Im Stall, der als Garage diente, bestaunte der Ritter mein Motorrad und wollte wissen, ob es denn so schnell sei, wie ein Pferd. Ich beantwortete seine Fragen mit aller Geduld, die ich aufbringen konnte. Trotzdem war ich froh, dass Guillaume den 2CV wählte und behauptete, das Zitronengelb der Ente heitere ihn auf. Lou war natürlich glücklich über die Wertschätzung seines Kleinods und überließ es mir, den mittelalterlichen Passagier ins Auto zu befördern, während er sich ans Steuer setzte. Matt, der sich ein spöttisches Grinsen nicht verkneifen konnte, fuhr in seinem Bus voraus.
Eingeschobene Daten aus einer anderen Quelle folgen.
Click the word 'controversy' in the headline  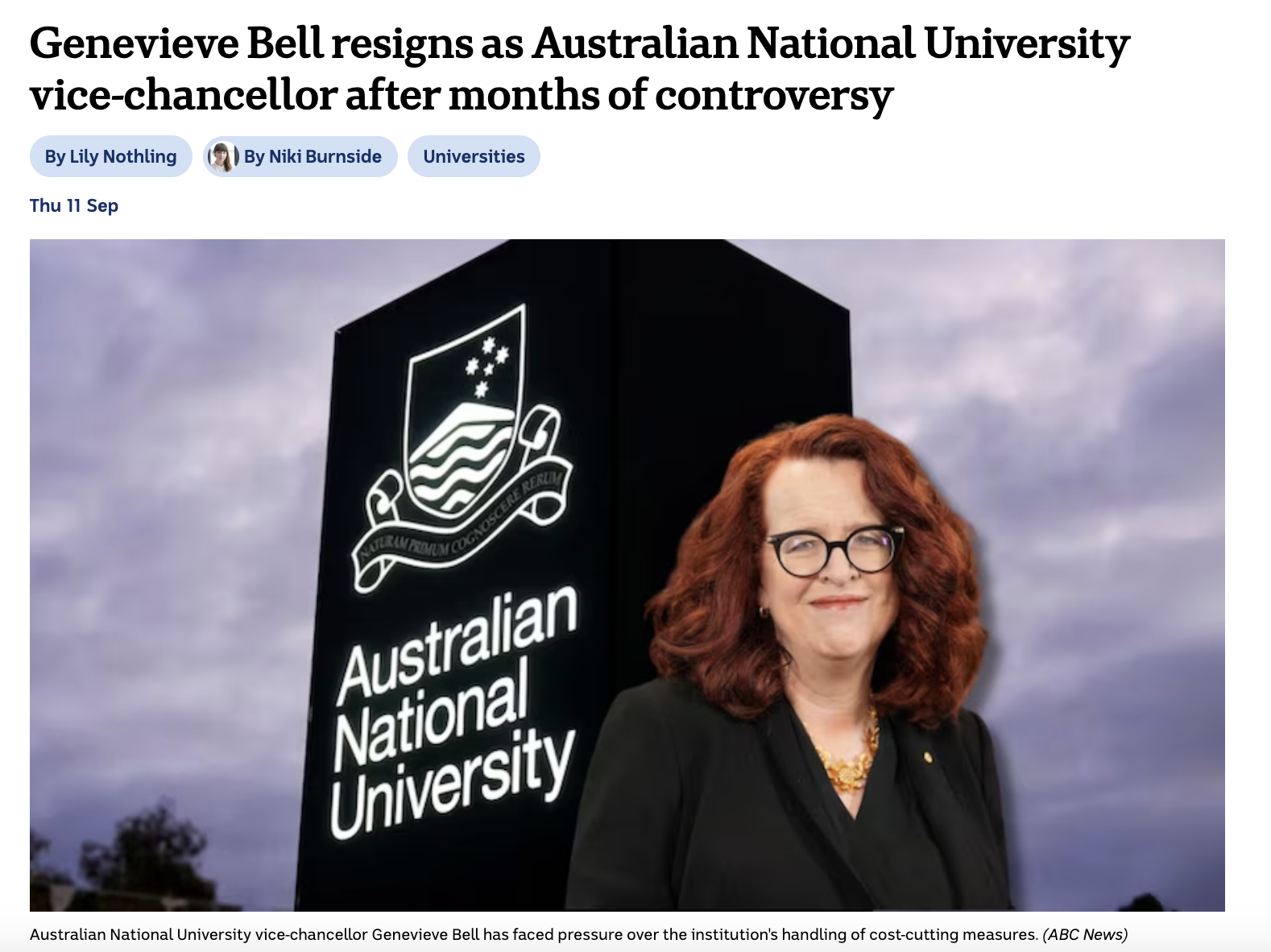point(774,95)
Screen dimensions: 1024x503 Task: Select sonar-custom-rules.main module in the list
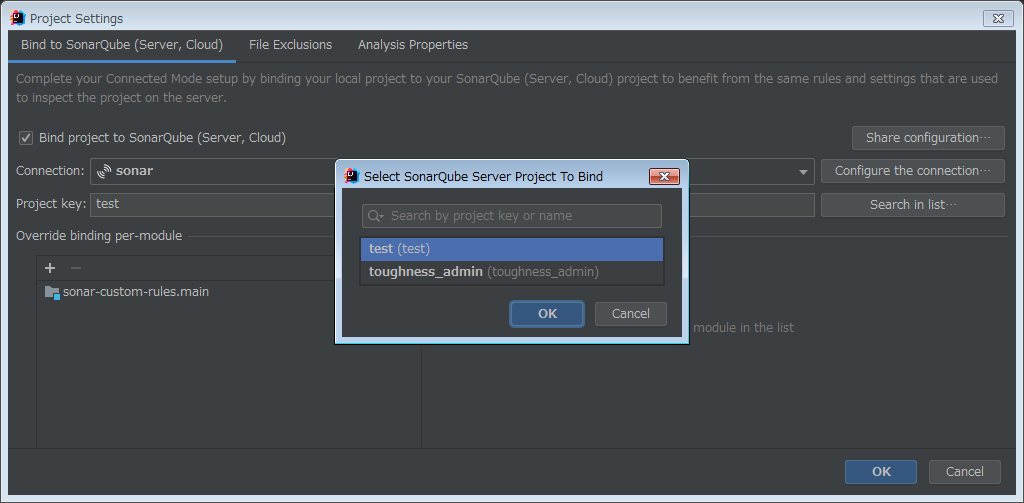coord(135,292)
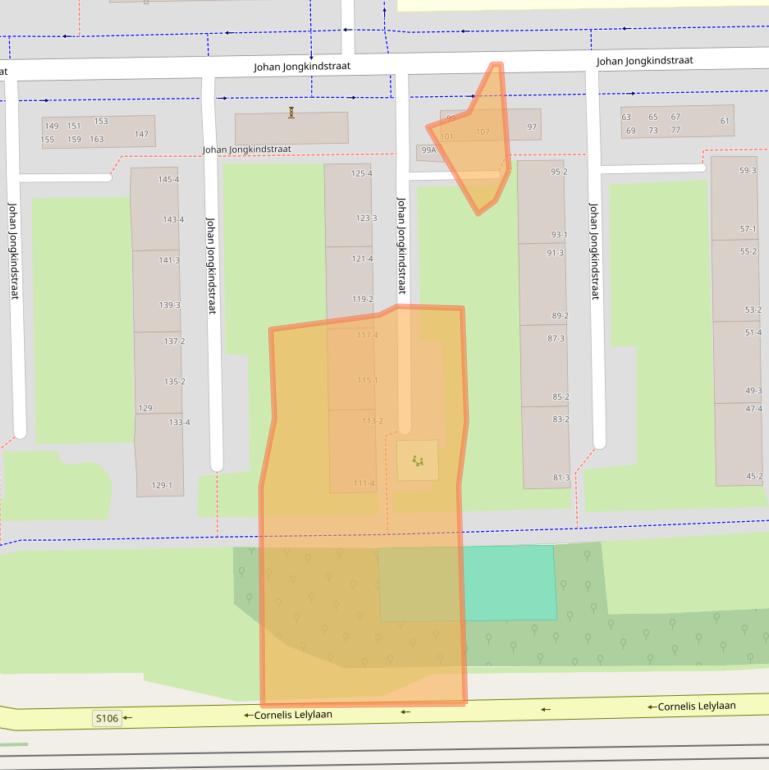Select address label 129-1
Screen dimensions: 769x770
(161, 486)
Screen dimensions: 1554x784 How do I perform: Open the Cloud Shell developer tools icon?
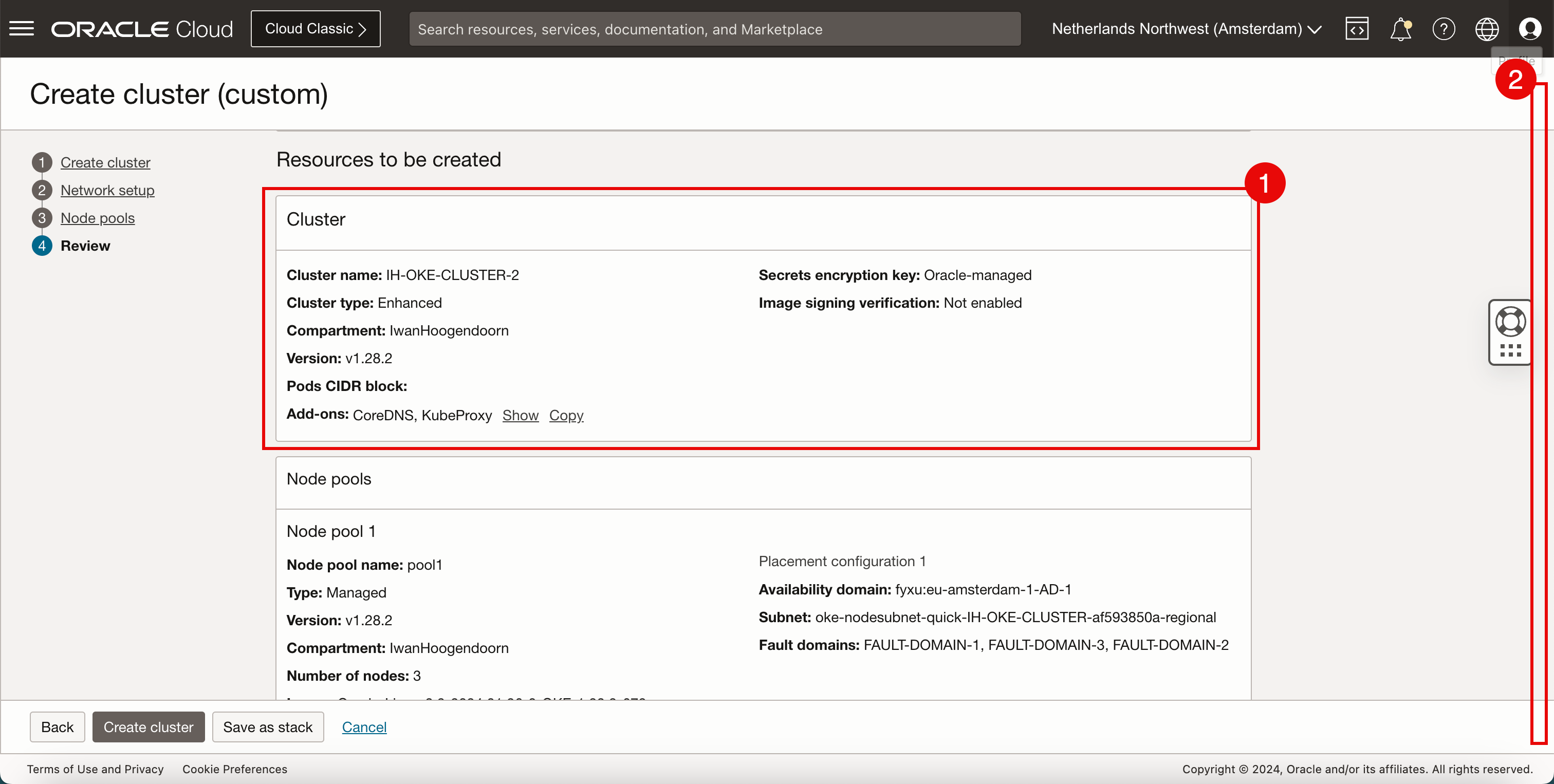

Ritter Guillaume zappelte wie ein kleines Kind auf dem Rücksitz herum, obwohl der Platz für seine ektoplasmische Masse eindeutig zu eng bemessen war. Er beachtete das aber nicht und rutschte einfach etwas tiefer in die Polsterung des Sitzes hinein, den Nachtopf in Reichweite auf der Bank neben sich.

Lou studierte die Szene im Rückspiegel und runzelte die Stirn. „Passen sie bitte auf, dass sie nicht aus dem Auto fallen, sobald ich Gas gebe."

Guillaume legte eine Hand auf den Rand des Topfs. „Wenn ich mich hier dran festhalte, sollte nichts passieren."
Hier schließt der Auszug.